(Dataset excerpts)
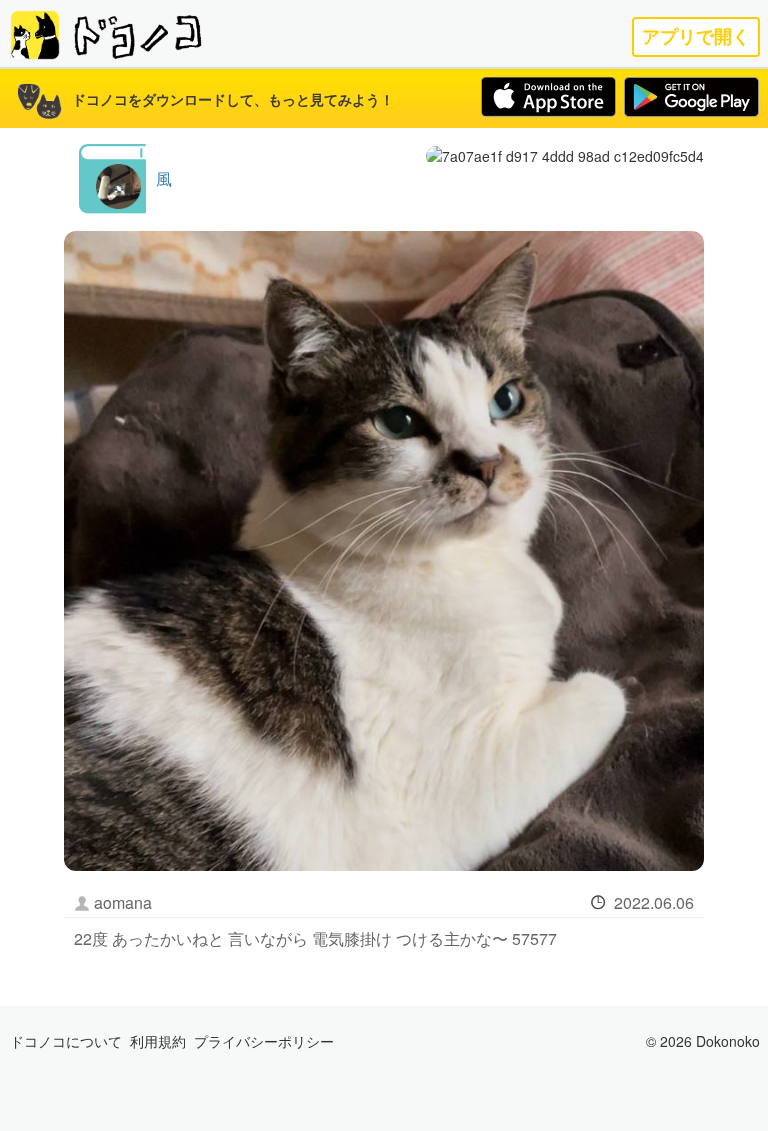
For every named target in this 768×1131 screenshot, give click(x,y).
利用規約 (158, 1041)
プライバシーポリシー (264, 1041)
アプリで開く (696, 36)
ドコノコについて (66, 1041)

==

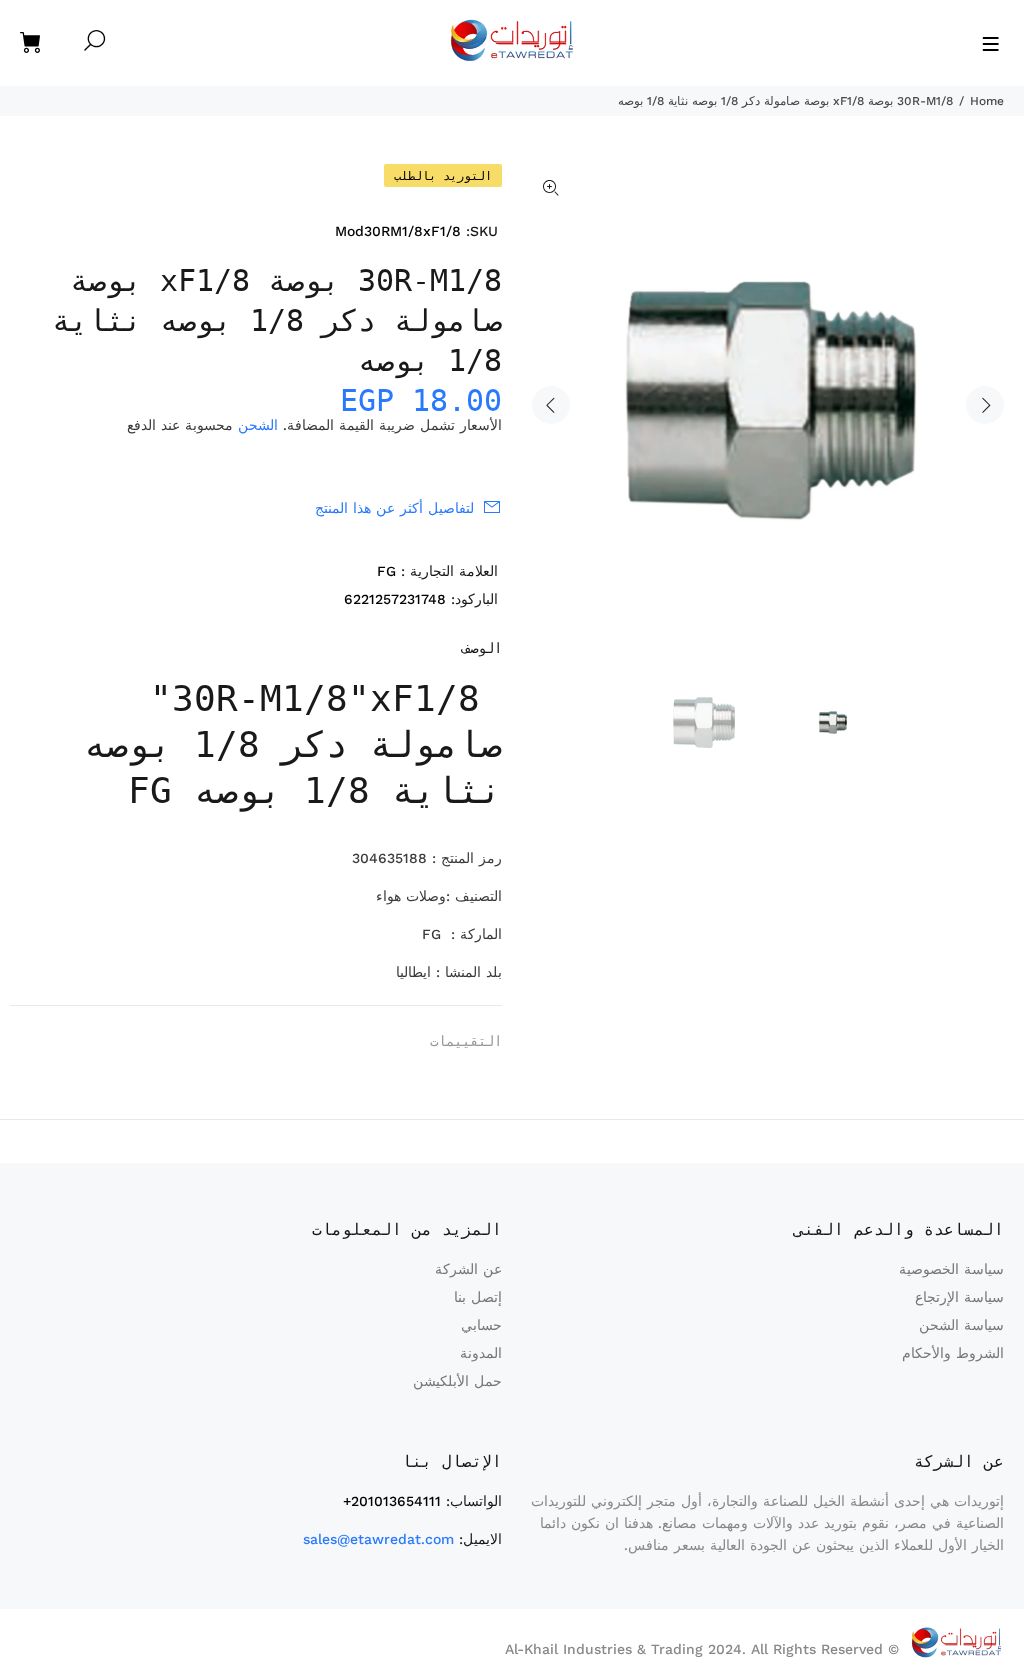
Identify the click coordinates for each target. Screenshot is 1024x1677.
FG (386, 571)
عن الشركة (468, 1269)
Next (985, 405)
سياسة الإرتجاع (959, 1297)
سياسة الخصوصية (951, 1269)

▶ WORK INSTRUCTION: Both the line containing "For every named" and the line containing "ドコノコについて (66, 1041)" belong in the answer. Print them and every line above that falls between them exactly, and no others.

▶ SOLUTION BELOW:
For every named target in this 768×1131 screenshot, give click(x,y).
利用規約 (158, 1041)
プライバシーポリシー (264, 1041)
アプリで開く (696, 36)
ドコノコについて (66, 1041)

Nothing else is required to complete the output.